Implementing providers have two separate reporting obligations to the NDIS Commission in relation to regulated restrictive practices.

Incident reporting for unauthorised practices. Any use of a regulated restrictive practice that is not authorised in the participant's current Behaviour Support Plan, or that is used outside the conditions specified in the plan, is an unauthorised restrictive practice. This is a reportable incident under the NDIS (Incident Management and Reportable Incidents) Rules 2018. Providers must notify the NDIS Commission within five business days of becoming aware of an unauthorised restrictive practice. The notification must include details of the incident, the practice used, the circumstances, and the initial corrective actions taken.

Failure to report unauthorised restrictive practices within the required timeframe is itself a non-conformity. The Commission tracks reporting rates and uses delays in notification as an indicator of broader compliance culture problems within a provider. Under the expanded enforcement framework introduced by the NDIS Amendment (Integrity and Safeguarding) Bill 2025, non-reporting of serious incidents now carries substantially higher civil penalty exposure. For detail on how the Bill's expanded penalty regime affects providers, see our NDIS Amendment Bill 2025 guide.

Monthly data reporting. All registered implementing providers must submit monthly reports to the Commission through the NDIS Commission's provider portal. These reports capture the regulated restrictive practices used during the month, the participants for whom they were used, and whether use was authorised or unauthorised. The Commission uses this data to identify patterns and risk indicators at a provider level, and to inform compliance monitoring decisions.

Providers that fail to submit monthly reports on time or that submit reports with incomplete data are flagged for follow-up. If your practice has not been submitting monthly reports, this is a compliance gap that needs to be addressed immediately, as the Commission's data analytics team actively identifies non-submitting providers as part of its intelligence-led compliance monitoring approach.

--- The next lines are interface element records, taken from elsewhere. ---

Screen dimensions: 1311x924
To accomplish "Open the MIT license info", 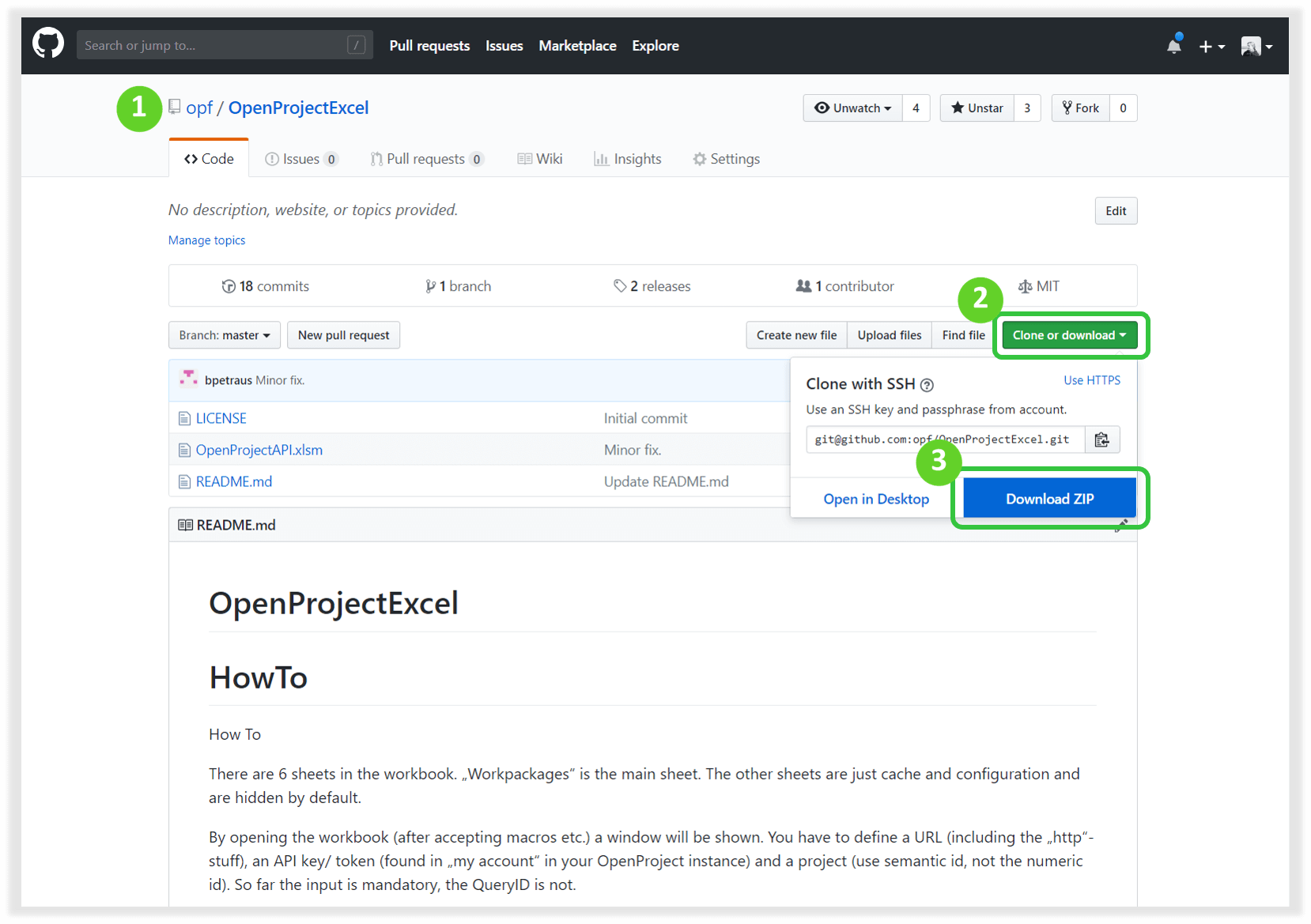I will (1039, 286).
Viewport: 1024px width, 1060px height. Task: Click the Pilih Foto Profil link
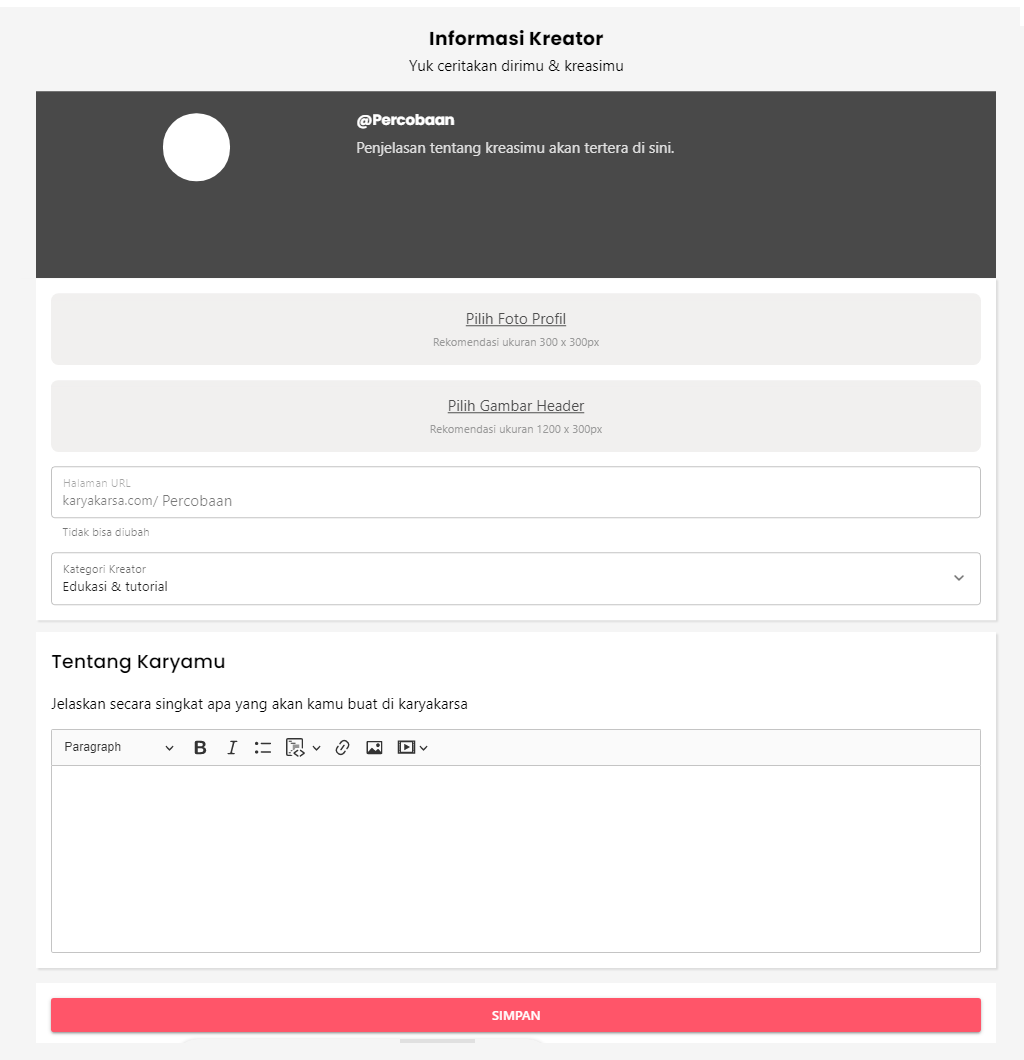516,319
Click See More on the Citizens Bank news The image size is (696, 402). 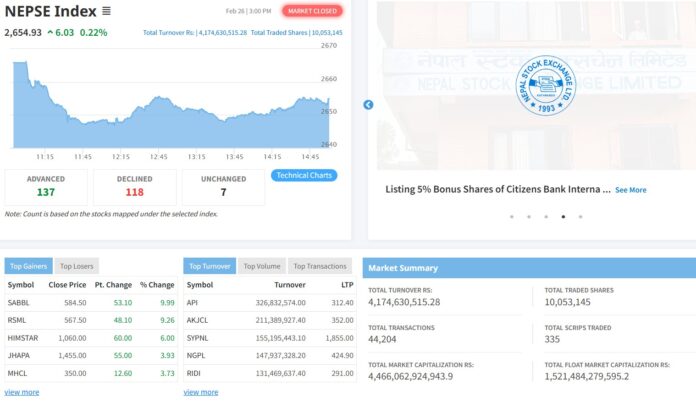point(630,189)
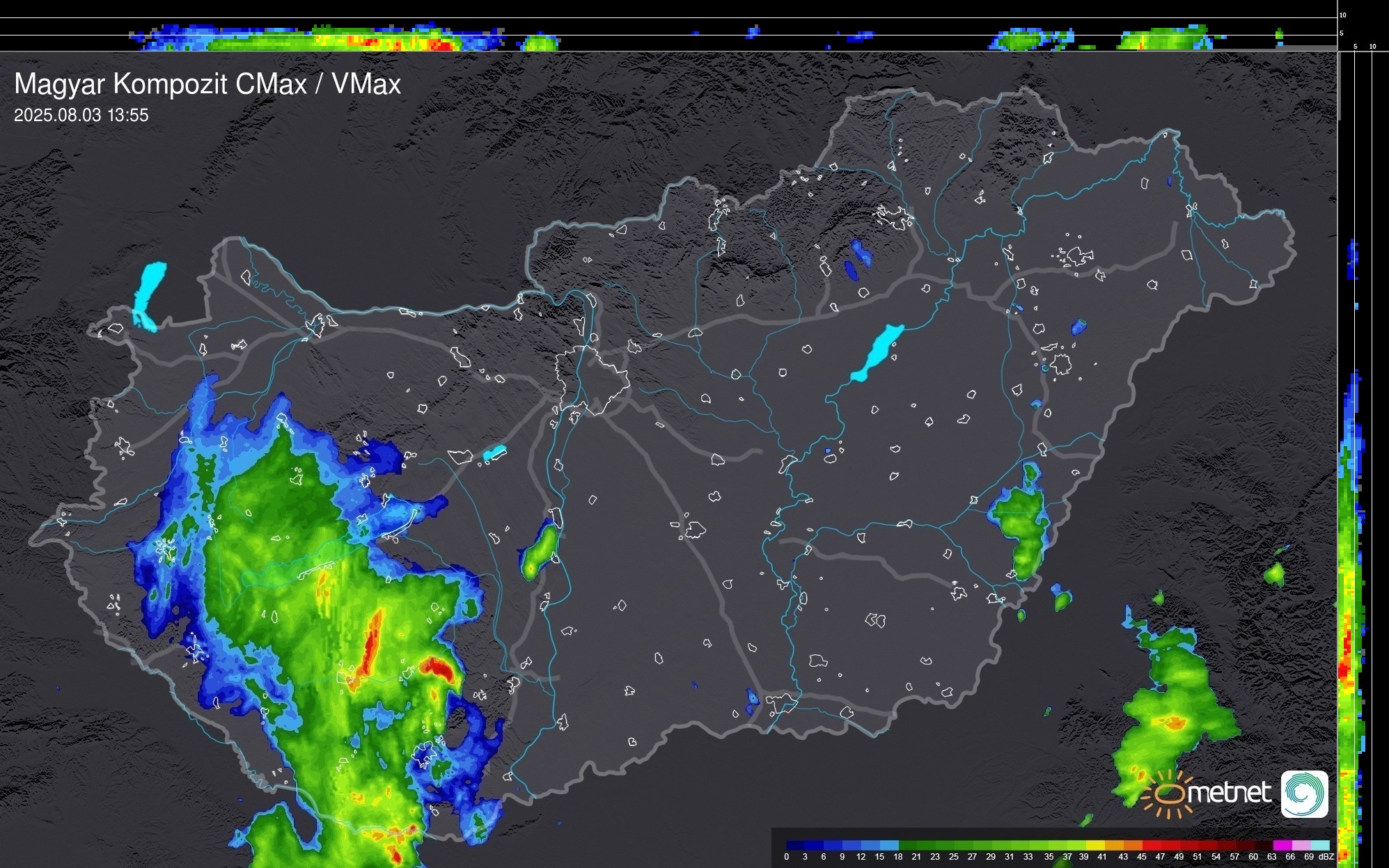The image size is (1389, 868).
Task: Click the orange metnet sun icon
Action: point(1168,794)
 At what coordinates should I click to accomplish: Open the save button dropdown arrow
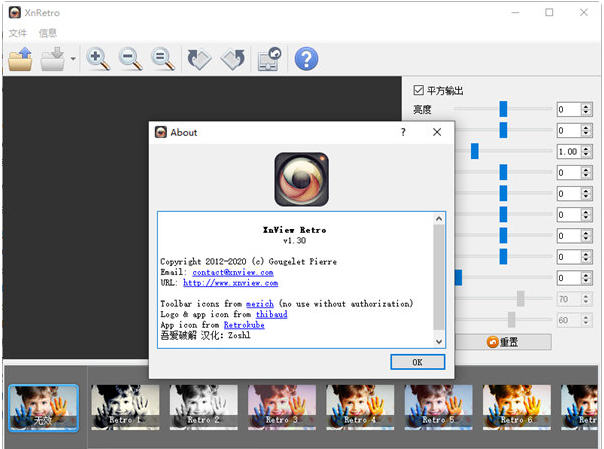73,60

For a full breakdown of the incident management requirements that sit alongside restrictive practices reporting, including timeframes for other reportable incident types, see our NDIS audit preparation checklist.

The Commission's 2025-26 Enforcement Approach

The NDIS Commission's 2025-26 compliance and enforcement priorities document identifies regulated restrictive practices as the single highest priority for the year. Enforcement actions in this area have increased by 214% year on year, and the Commission has made clear it will use its full toolkit, including compliance notices, conditions on registration, suspension, deregistration, and civil penalties, against providers found to be operating outside the framework.

The Commission's enforcement data shows a consistent pattern of findings across deregistrations and compliance actions in this space: practices used without a current Behaviour Support Plan, plans that have not been reviewed and are out of date, implementing providers whose workers are not trained in the authorised practices, failure to report unauthorised practices within the five-business-day window, and no documented pathway for reducing or eliminating restrictive practices over time.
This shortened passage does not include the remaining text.